К тому же, у «ишачка» был открытый фонарь, ледяной зимний ветер нещадно треплет пилота в кабине. Ремешок от шлемофона потоком ветра бьёт по лицу, как не запихиваешь его, не перекручиваешь, всё равно размотает и стегает по щеке и подбородку, аж застрелиться хочется. Красиво сидит форма на лётчиках, девушки восхищённо заглядываются, да мало кто знает, что пневмония, гайморит и радикулит были постоянными спутниками пилотов. Да и на более современных ЯКах старались летать, не закрывая фонарь. Оно, конечно, теряется скорость из-за этого, да только не заклинит его, когда понадобится с парашютом покидать сбитый самолёт.

А уж когда воздушный бой начался – только успевай крутить головой по сторонам, некогда переживать. Да и потом озлобление в бою появляется. Когда видишь падающий горящий немецкий самолёт – испытываешь искреннюю радость – так тебе, суке, и надо. А ещё злость испытываешь, когда видишь падающие наши самолёты, как гибнут твои товарищи. Так что – нет, не боялись мы ни черта, когда дрались в воздухе.

Но вот однажды случилось так, что испугался я так, как никогда в жизни, не забуду, как тряслись тогда коленки и дрожали губы.

Тогда нас, истребителей, защищавших небо блокадного Ленинграда, срочно подняли по тревоге.
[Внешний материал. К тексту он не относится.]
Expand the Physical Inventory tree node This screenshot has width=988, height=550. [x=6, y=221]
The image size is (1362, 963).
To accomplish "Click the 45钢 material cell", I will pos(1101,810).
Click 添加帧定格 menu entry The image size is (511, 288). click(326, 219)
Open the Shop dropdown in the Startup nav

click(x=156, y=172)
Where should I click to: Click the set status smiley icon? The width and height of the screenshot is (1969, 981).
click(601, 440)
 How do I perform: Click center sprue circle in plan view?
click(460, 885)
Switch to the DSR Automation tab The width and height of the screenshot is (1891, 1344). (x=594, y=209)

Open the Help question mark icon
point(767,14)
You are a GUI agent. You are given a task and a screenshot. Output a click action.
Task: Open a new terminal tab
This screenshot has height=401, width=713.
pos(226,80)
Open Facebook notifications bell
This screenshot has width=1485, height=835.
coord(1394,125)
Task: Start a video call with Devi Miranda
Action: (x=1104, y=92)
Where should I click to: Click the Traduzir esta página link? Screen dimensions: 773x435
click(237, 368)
С поста ВНОС сообщили, что на колонну машин, идущих с Большой Земли в блокадный Ленинград с продовольствием, немцы начали авианалёт. С бреющего полёта двухмоторные Ме-110 расстреливали грузовики очередями авиапушек. А на выходе из атаки хвостовые стрелки ещё добавляли свои пулемётные очереди. Сверху их прикрывали лёгкие 109-е «Мессера», или, как мы их называли – «худые».

И вот приблизились мы к Дороге Жизни, как называли ледовую трассу по Ладожскому озеру. 110-е утюжат колонну полуторок и ЗИСов, по ним отстреливаются девчонки-зенитчицы из счетверённых «Максимов». Да только против самолётов это слабенькое оружие, и калибром, и дальностью огня. Захожу на своём ястребке в хвост последнего 110-го. Он моментально огрызнулся очередью хвостового пулемёта. Видать, у стрелка нервы слабенькие. С такой дистанции не попасть, надо было подождать, пока подойду поближе, и влепить очередь в упор.

Правда, и «ястребок» может всадить в упор своими 20-милиметровыми пушками ШВАК, так что тут уж – у кого нервы крепче окажутся. А бороться с такими вот отпугивающими очередями слабонервных стрелков я уже давно научился. Надо зайти повыше и спикировать на цель покруче. Угол обстрела вверх у хвостового пулемёта MG15 ограничен, да и на больших углах возвышения пули сильно сносит воздушным потоком назад, попасть в атакующий «ястребок» нереально. Захожу на этого мародёра, а боковым зрением вижу, как сзади-сбоку пара «худых» на меня заходит. А мне-то побоку: вот собью «стодесятого», а уж там буду крутыми виражами уворачиваться от «худых». Такая у нас была установка тогда по жизни: сбить вражину, а уж потом о себе думать. О своей шкуре мало заботились, только о том, как прикрыть машины с помощью для осаждённого Ленинграда. Эх, нынешние хапуги-начальники с нашего автопарка против тех ребят и гроша ломанного не стоят! Да только вот те замечательные ребята сгинули бесследно, их косточки с обломками машин гниют в Синявинских болотах под Ленинградом. Как говорится: кто сражался и трудился, тот давно п…й накрылся, а кто прятался-скрывался, тот в начальники пробрался.